I once worked for a client that would save every document with a time and date stamp in a big folder. They told me they did that to know what the latest, most up-to-date version of it was. When we implemented SharePoint, he found versioning once of the most useful features available. It also allows you to publish major and minor versions, with comments on each version available, as well as the date and time of the edits, and which user made the edits. You can also browse the version history and even restore a previous version. This actually saved my bacon many times when files would get corrupted on a client’s computer. We simply pulled the last version from the library or their OneDrive and were back in action in seconds!
Which came first, the chicken or the Egg?
When you add a document to a SharePoint library, initially they’re stored in as a standard file. If you open and edit the file, you’ll write over the original file with the changes. This setup can make keeping track of changes tricky.
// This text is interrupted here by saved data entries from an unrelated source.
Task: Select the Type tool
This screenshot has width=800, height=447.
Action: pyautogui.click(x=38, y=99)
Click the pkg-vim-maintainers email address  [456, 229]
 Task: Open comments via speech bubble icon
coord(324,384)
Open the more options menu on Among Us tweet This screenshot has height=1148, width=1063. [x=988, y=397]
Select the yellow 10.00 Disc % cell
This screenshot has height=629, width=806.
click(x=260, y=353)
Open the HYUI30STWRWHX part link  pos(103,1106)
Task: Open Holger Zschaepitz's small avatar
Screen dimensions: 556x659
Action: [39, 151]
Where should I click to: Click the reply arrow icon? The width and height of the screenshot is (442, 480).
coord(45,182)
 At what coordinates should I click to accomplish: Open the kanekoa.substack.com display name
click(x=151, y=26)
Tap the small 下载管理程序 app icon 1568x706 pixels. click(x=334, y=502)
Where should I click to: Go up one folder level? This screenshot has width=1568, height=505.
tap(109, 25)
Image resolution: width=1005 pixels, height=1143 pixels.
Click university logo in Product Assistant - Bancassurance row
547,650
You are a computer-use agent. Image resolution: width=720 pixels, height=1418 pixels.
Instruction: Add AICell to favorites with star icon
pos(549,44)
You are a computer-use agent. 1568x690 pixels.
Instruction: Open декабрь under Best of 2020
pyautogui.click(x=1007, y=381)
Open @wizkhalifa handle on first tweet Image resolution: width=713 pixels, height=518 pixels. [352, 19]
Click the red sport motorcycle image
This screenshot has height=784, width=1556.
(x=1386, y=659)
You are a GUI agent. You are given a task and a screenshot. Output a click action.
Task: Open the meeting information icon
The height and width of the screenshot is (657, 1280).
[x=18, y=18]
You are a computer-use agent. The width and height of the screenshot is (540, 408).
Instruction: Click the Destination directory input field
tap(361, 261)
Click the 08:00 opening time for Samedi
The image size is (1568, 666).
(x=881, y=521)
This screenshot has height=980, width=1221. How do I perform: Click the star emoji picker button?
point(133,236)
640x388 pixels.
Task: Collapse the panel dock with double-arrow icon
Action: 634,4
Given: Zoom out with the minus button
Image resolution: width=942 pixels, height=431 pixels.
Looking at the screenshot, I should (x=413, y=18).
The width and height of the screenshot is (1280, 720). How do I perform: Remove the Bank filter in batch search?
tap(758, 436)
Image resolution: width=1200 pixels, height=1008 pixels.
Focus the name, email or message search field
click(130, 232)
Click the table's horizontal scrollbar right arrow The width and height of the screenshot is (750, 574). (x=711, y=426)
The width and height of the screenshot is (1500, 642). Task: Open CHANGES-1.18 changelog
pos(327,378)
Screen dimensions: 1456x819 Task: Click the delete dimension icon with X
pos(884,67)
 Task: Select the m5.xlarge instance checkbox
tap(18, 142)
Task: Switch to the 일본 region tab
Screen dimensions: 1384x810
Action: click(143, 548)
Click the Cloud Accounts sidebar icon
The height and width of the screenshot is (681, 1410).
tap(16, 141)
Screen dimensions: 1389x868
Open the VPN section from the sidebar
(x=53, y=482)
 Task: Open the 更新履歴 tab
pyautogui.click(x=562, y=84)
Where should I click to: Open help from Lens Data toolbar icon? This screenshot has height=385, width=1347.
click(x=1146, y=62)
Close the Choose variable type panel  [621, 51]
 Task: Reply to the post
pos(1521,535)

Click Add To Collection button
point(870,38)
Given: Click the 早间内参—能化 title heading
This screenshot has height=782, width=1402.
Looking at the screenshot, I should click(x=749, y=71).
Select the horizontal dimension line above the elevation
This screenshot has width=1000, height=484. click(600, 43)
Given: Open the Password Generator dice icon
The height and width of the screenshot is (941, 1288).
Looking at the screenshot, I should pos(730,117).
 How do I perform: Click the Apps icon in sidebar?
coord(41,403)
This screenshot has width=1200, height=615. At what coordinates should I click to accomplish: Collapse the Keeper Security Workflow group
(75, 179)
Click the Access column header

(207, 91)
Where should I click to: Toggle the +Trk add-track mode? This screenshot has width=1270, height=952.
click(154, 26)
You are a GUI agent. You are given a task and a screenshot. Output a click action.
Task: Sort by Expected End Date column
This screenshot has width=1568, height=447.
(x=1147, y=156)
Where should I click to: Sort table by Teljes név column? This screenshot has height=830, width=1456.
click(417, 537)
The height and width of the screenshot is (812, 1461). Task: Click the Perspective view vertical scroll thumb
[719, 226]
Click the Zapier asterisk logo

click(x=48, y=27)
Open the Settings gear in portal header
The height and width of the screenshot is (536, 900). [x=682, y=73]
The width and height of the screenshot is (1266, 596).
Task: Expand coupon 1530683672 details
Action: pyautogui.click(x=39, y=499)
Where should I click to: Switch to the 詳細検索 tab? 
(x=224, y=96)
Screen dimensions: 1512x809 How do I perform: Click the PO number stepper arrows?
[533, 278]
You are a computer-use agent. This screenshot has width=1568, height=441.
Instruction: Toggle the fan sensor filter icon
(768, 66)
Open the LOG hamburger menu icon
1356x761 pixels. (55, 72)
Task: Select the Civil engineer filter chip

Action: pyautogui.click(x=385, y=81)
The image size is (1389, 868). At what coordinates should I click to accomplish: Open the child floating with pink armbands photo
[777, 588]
If you go into the libraries settings, you can turn on Versioning. This will allow you to go into the Document Versions section of the context menu and see what was added, changed, all major and minor versions, as well as revert the document back to a previous version.
It is important to remember that when you enable versioning, each time a document is edited, it will create another copy. Each version stored is another copy of the document and will count against the site quota (amount of space allowed for the site to use). So it is best to set the amount of versions kept to be 3-5. This feature is enabled by default on OneDrive, and is accessible in the context menu on a document one your OneDrive app launcher.